Barbara among her ancestors in Stowe, VT
My sister-in-law, Barbara Blount Ziek, was visiting this week, on her way to Felters' Fling at Snow Farm, Williamsburg, MA. Barbara and my brother Peter own Wild Hair Alpacas, just north of Colorado Springs, CO. They met many years ago while being ski bums at Stowe, VT. At that time Barbara knew her ancestors had lived in the area, but not much more. We drove over this week and found the gravestones of her great-great-great-grandparents, and other relatives, right in the cemetery in the center of town. This is such a nice aspect of Vermont--there is always another small cemetery just around the corner. I like this reminder that life is fragile, fleeting, and finite--and that there is continuity too--one generation yields their space on earth to the next. It was very moving to take this photograph of Barbara, who has actively searched out information about past generations in her family. It is not something I have done (basically I think we are all related--so why bother with details)--but it did interest me that she knows the names of my grandmother's parents--and I have never even considered that my grandmother had parents.
We spent several days driving all over central Vermont (I am trying to woo them here) but yesterday I spent teaching Barbara how to weave.
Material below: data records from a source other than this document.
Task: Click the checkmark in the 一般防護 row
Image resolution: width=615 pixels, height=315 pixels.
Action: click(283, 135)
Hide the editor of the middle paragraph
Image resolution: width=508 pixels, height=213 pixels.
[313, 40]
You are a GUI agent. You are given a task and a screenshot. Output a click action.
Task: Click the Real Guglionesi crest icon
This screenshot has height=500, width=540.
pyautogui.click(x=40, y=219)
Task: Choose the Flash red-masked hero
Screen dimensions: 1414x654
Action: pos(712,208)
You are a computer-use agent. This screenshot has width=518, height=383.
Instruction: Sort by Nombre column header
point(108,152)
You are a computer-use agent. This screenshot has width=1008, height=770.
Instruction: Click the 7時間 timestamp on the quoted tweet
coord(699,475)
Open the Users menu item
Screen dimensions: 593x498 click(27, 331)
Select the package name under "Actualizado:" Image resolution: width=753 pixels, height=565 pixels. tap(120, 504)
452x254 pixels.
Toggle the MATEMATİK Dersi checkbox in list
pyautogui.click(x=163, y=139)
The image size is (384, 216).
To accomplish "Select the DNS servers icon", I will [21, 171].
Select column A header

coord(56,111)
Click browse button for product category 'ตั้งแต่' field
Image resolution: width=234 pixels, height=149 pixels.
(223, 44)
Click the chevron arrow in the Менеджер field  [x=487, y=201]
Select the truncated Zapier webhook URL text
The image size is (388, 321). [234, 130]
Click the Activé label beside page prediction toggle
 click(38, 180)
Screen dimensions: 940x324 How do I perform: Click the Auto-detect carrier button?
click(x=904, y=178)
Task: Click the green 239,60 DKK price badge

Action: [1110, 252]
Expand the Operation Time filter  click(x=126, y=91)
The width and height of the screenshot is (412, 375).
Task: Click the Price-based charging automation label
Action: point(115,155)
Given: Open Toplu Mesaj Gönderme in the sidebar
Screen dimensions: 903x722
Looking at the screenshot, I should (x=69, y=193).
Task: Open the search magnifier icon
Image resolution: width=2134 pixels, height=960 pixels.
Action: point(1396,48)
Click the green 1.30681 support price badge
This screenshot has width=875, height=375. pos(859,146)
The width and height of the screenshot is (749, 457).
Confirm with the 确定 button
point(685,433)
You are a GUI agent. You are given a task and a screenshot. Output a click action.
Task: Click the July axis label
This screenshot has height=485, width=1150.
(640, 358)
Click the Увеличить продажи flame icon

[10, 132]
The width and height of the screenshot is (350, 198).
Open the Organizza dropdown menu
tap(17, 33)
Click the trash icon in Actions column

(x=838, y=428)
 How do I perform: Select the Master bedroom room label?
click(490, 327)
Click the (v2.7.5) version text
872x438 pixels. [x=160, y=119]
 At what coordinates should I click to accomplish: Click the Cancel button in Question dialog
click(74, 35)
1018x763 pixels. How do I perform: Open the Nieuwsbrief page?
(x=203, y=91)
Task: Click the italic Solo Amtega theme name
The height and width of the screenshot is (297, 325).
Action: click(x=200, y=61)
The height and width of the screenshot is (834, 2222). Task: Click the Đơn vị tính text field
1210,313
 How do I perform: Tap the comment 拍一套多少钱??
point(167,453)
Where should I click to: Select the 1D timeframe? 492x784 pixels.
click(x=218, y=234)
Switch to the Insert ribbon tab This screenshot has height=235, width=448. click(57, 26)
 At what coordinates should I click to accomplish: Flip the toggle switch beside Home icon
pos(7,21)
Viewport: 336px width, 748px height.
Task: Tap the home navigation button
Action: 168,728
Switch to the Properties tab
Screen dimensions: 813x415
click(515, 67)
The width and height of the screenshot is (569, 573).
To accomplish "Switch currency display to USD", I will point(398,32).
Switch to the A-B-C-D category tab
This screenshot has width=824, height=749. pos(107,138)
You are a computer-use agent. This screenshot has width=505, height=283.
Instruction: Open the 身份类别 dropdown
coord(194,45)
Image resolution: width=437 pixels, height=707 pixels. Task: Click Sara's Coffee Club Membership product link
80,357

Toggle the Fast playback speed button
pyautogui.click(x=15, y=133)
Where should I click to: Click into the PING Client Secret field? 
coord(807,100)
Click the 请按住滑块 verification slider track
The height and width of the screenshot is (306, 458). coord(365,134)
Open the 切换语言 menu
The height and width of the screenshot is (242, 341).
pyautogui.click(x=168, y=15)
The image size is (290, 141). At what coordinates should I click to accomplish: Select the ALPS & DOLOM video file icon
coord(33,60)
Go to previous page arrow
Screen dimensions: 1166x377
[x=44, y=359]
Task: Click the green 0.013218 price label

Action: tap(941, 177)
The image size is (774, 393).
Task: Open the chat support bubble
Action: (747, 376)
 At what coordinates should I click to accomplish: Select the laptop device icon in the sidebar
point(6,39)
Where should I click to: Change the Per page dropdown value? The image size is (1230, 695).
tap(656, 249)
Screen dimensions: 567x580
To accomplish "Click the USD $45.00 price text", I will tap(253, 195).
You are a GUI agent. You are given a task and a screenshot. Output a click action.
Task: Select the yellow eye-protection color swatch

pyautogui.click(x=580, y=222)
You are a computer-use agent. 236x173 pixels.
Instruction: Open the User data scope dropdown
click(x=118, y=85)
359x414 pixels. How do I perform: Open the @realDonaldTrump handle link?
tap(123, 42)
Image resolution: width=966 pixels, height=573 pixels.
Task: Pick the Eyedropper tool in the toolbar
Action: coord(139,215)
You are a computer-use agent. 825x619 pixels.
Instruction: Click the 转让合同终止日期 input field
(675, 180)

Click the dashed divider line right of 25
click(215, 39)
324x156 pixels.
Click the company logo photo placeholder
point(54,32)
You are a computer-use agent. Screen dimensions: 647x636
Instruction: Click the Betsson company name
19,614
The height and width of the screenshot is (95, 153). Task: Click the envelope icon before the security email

I like felting (even did a workshop in Turkey once) but I can't shake the idea that they should be spinning their alpaca fiber into yarn for weaving. Since we didn't have any alpaca yarn, I had her use chenille. She triumphantly cut off her scarf this morning.
Barbara wearing her first weaving
I have been wanting to try out the braid twister that Edith House gave me and this was the perfect opportunity. I felt just like Trudy Otis in the picture I posted on my blog--well, maybe not quite so proficient, but pretty good. Thank you Edith!